*REQUIRED ACTION*: Your answer must be every line of the data that holds the string "computer".
━━━ INPUT DATA
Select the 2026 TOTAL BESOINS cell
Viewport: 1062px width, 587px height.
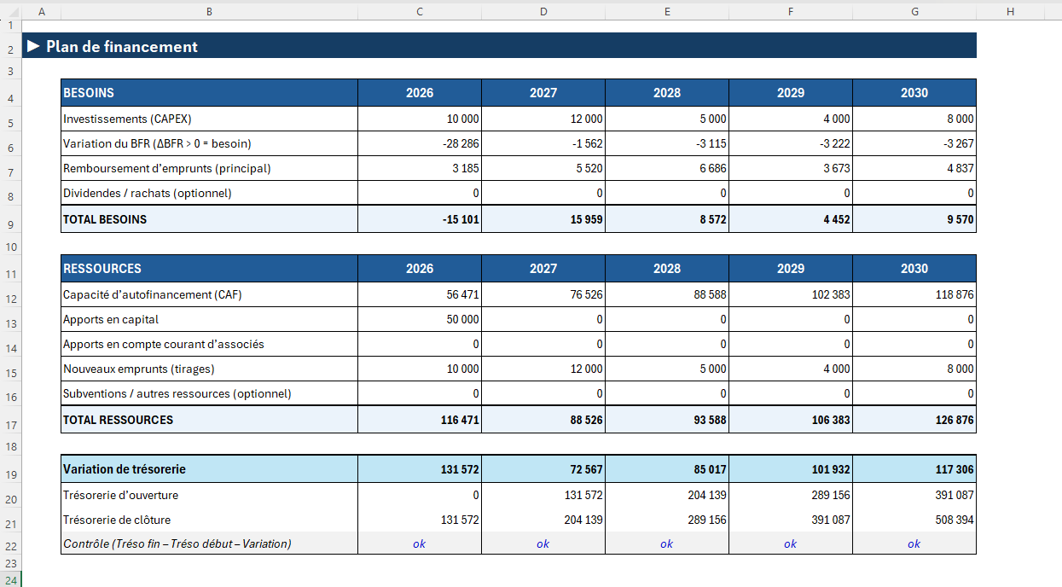(420, 219)
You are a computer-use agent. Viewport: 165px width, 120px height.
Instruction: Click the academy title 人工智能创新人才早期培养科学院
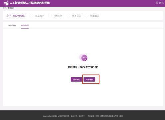(x=30, y=3)
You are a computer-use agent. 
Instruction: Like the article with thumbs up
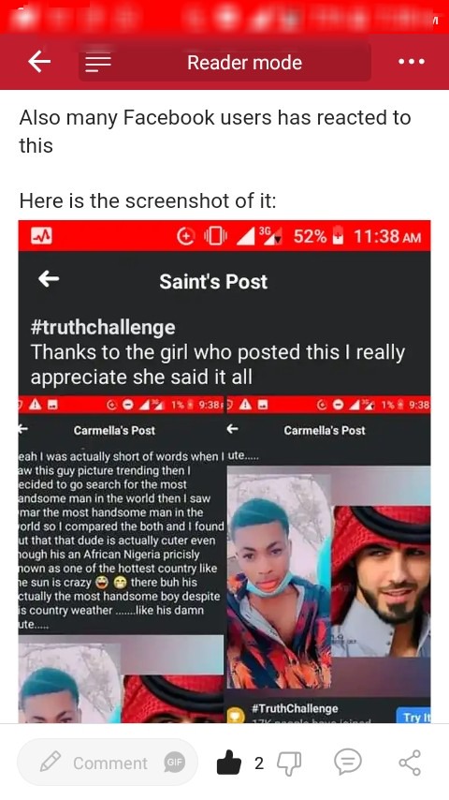click(x=229, y=763)
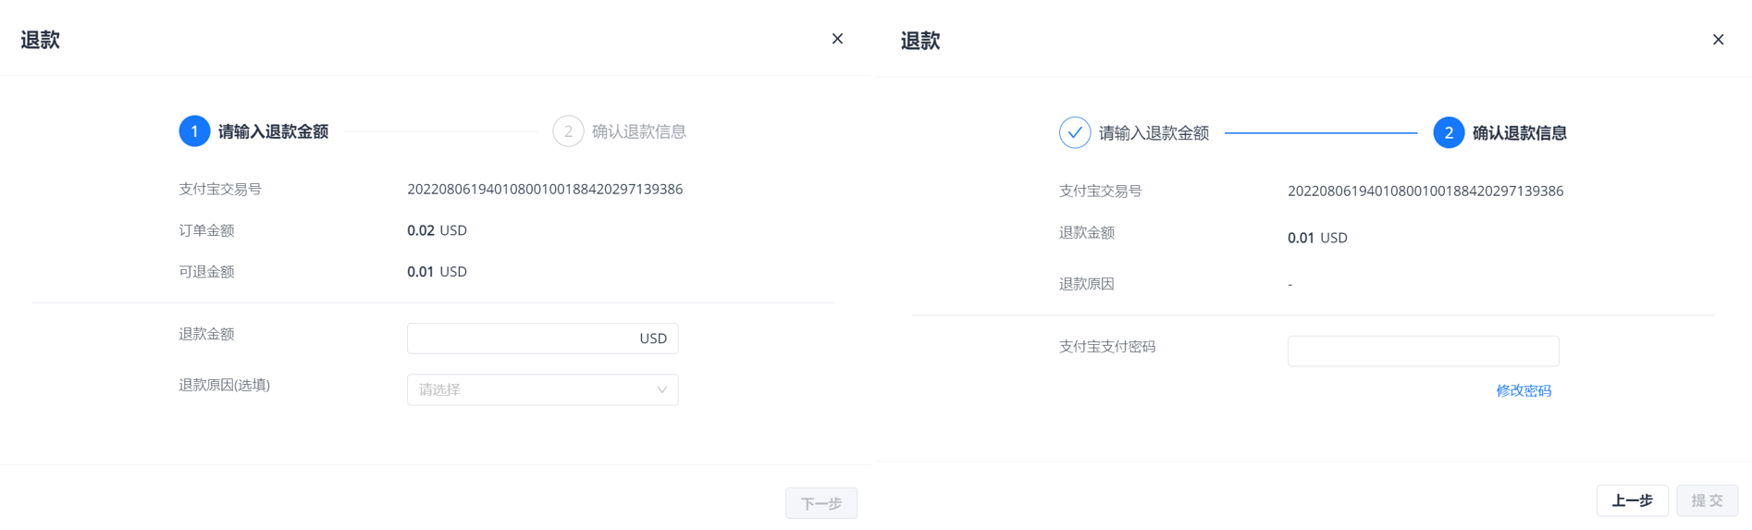The height and width of the screenshot is (530, 1752).
Task: Click the blue step 2 circle icon
Action: point(1449,133)
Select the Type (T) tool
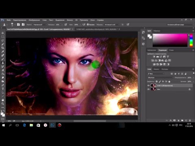195x146 pixels. click(x=3, y=89)
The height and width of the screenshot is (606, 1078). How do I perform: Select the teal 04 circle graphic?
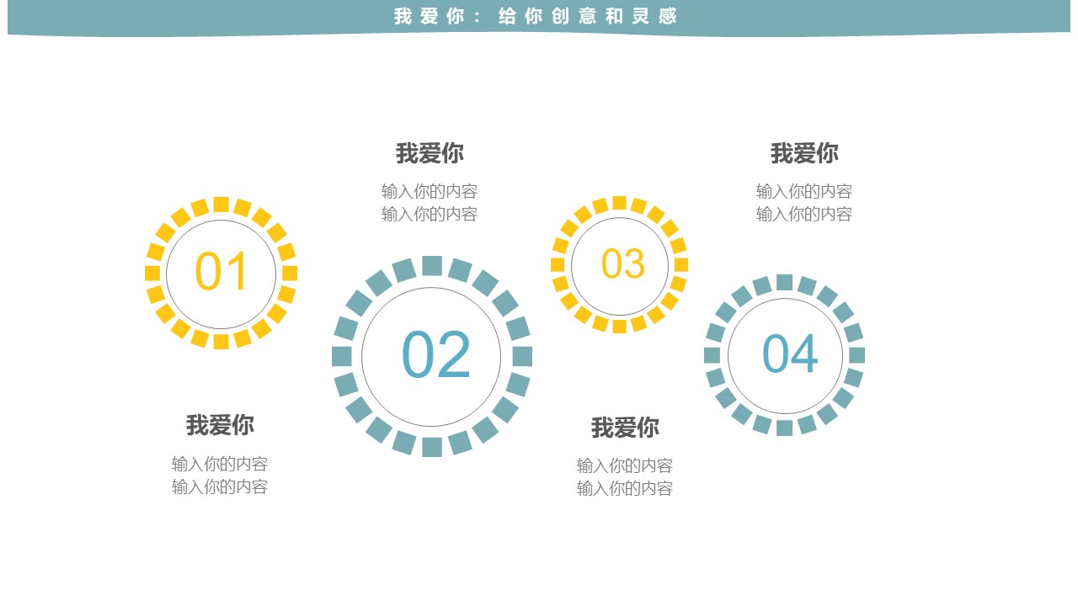(x=784, y=354)
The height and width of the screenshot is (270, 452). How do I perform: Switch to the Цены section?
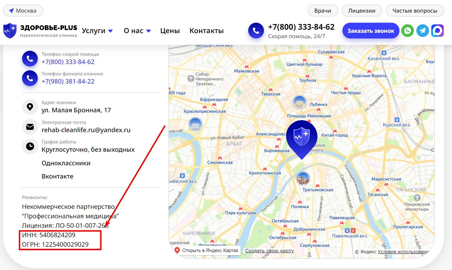pos(170,31)
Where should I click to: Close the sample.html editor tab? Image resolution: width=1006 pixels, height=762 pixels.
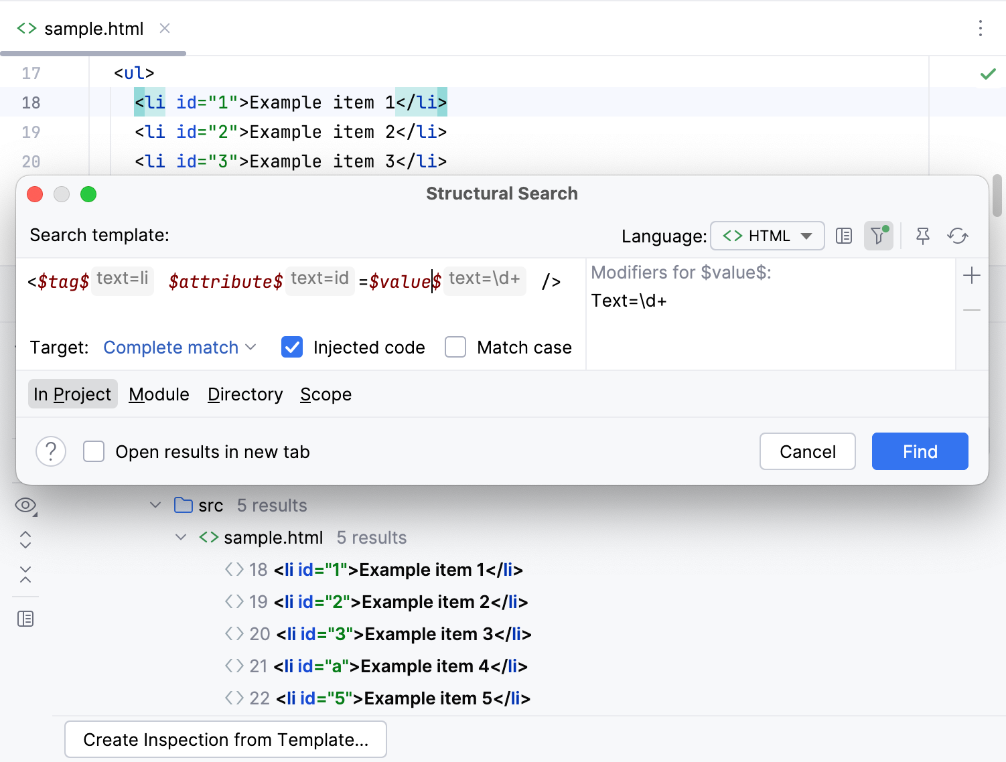pyautogui.click(x=165, y=29)
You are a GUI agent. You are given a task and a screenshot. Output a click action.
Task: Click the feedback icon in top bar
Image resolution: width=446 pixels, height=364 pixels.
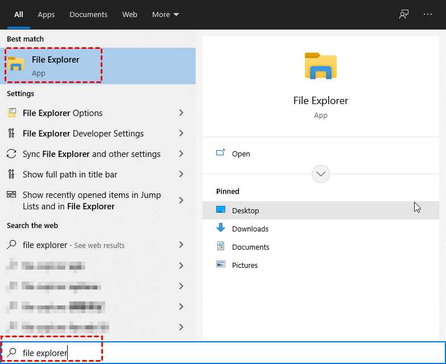point(404,14)
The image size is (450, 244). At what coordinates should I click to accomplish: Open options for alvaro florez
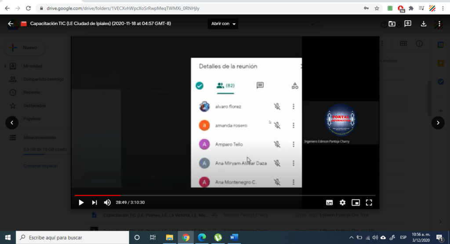[x=293, y=106]
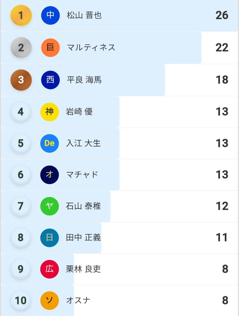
━━━━━━
*WORKED SOLUTION*:
You are a computer-use agent. Viewport: 165px width, 120px height.
You are a computer-use agent. 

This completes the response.